If you’re feeling a little uneasy about answering those questions you’re not alone – and that’s particularly the case when sex isn’t happening enough, or at all!
Sexual problems are very common. The National Survey of Sexual Attitudes and Lifestyles (NATSAL) recently found that 51% of women had experienced sexual difficulties in the last year, with 11% of women saying that they were distressed or worried about their sex life. But are women who have sex with women more likely to suffer?
If you’re lucky enough to be unaware of the term, “lesbian bed death” is when lesbians in long-term relationships either stop having sex altogether or have it very infrequently. Coined by Pepper Schwartz in 1983, it has its own Wikipedia page debating whether it’s a lesbophobic myth or a genuine problem and there’s even a rock band of the same name! The general consensus is that whilst there may be statistics to indicate “bed death” is more prevalent in lesbian relationships, couples of all orientations experience it.
So is there any reason that female same-sex couples may be more likely to stop having sex?
Well, maybe. Combine two menstrual cycles and (eventually) two menopauses, or even one of each, and there are a lot of fluctuating hormones that could lead to sex drives dropping off.
Aside from this, there is the universal factor of life getting in the way. This can amount from such things as high workloads, the demands of childcare, stress, mental and physical illness, unsatisfactory sex, opposing sexual turn-ons, and not being happy in the relationship itself.
Of course, some long-term couples have little or no sex and are perfectly happy having sex on a less regular basis and showing their partner their affection in different ways. But for other couples, either one or both partners is unhappy with the lack of sex. Regardless of the reason for the drought, the first task is to talk about it with no pressure, no judgment and no accusations.
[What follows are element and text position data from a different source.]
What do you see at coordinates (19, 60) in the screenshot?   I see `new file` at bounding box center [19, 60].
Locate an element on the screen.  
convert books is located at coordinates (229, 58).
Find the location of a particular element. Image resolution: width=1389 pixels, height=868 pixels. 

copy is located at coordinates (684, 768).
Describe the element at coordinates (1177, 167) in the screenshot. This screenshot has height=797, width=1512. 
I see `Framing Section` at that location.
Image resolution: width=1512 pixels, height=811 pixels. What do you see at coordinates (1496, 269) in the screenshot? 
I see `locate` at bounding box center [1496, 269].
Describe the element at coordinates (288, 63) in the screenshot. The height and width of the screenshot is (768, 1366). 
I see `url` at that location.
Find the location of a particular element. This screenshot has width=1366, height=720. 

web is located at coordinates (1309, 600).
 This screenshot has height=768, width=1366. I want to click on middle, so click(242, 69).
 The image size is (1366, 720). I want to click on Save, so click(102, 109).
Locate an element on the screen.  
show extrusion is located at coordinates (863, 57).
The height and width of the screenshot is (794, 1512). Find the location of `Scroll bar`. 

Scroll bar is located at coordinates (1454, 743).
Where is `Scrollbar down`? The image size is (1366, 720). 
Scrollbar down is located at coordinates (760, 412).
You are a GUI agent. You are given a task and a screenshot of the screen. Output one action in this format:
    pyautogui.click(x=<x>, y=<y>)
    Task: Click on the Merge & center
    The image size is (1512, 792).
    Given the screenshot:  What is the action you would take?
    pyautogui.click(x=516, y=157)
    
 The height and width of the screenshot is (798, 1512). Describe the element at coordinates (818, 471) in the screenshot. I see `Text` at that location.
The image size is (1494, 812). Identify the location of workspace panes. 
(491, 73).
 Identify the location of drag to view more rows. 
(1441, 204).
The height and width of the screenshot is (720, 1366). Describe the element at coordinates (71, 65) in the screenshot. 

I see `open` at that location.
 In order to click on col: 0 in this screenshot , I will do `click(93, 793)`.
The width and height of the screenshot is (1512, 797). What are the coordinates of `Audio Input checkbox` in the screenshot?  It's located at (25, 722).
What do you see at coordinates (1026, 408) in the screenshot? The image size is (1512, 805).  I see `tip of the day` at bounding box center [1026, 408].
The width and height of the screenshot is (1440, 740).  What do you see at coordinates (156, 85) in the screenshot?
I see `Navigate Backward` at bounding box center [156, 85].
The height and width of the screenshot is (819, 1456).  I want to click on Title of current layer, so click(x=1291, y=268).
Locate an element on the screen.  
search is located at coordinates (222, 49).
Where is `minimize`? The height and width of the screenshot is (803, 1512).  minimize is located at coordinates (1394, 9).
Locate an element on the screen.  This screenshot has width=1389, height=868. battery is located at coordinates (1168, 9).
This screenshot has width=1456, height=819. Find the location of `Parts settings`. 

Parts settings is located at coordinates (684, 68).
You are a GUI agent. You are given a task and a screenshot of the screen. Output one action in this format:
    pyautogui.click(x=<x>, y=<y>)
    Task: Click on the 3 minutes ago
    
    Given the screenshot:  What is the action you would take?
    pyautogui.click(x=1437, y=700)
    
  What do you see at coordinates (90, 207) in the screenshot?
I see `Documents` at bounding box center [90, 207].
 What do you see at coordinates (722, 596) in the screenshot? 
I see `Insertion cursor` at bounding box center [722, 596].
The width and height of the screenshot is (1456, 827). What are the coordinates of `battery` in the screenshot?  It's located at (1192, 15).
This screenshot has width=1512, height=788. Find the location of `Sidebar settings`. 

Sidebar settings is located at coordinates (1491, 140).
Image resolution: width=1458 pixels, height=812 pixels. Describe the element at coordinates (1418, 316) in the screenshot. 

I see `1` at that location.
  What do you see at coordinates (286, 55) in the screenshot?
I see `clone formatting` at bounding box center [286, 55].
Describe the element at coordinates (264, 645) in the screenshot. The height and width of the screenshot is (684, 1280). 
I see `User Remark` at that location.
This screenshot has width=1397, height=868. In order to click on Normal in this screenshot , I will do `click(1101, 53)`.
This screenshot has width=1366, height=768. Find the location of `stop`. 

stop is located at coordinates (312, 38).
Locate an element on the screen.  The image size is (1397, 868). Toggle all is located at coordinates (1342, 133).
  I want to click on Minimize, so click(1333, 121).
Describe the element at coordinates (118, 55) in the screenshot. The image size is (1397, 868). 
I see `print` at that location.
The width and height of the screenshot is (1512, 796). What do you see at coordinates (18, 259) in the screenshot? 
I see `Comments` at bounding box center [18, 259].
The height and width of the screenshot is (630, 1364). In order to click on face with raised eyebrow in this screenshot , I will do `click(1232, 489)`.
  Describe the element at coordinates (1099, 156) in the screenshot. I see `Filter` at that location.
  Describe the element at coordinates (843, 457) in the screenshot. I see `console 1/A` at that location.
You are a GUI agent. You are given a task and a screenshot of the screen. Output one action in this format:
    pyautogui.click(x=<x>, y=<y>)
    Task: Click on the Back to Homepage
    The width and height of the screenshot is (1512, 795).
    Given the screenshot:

The last requirement is the hardest because we’re told that regular sex is “normal” and “natural” and therefore not having any makes us feel wronged and in need of someone to blame when actually, the main thing is not about the amount of sex you have but if you’re happy with your partner.
Within the discussion, you should probably establish what you’re both into, your turn-ons, turn-offs and your limits. Whilst this can be a difficult chat to have through fearing rejection or embarrassment, these adverse reactions might actually be a sign that the relationship itself is below par.
All being well, you may discover mutual preferences for certain toys, positions, locations, outfits or even fetishes, and that common ground could begin to bridge the distance that “bed death” creates. Or you may remind each other of all the great things that turned you on in the early days of your relationship and decide to revisit a few!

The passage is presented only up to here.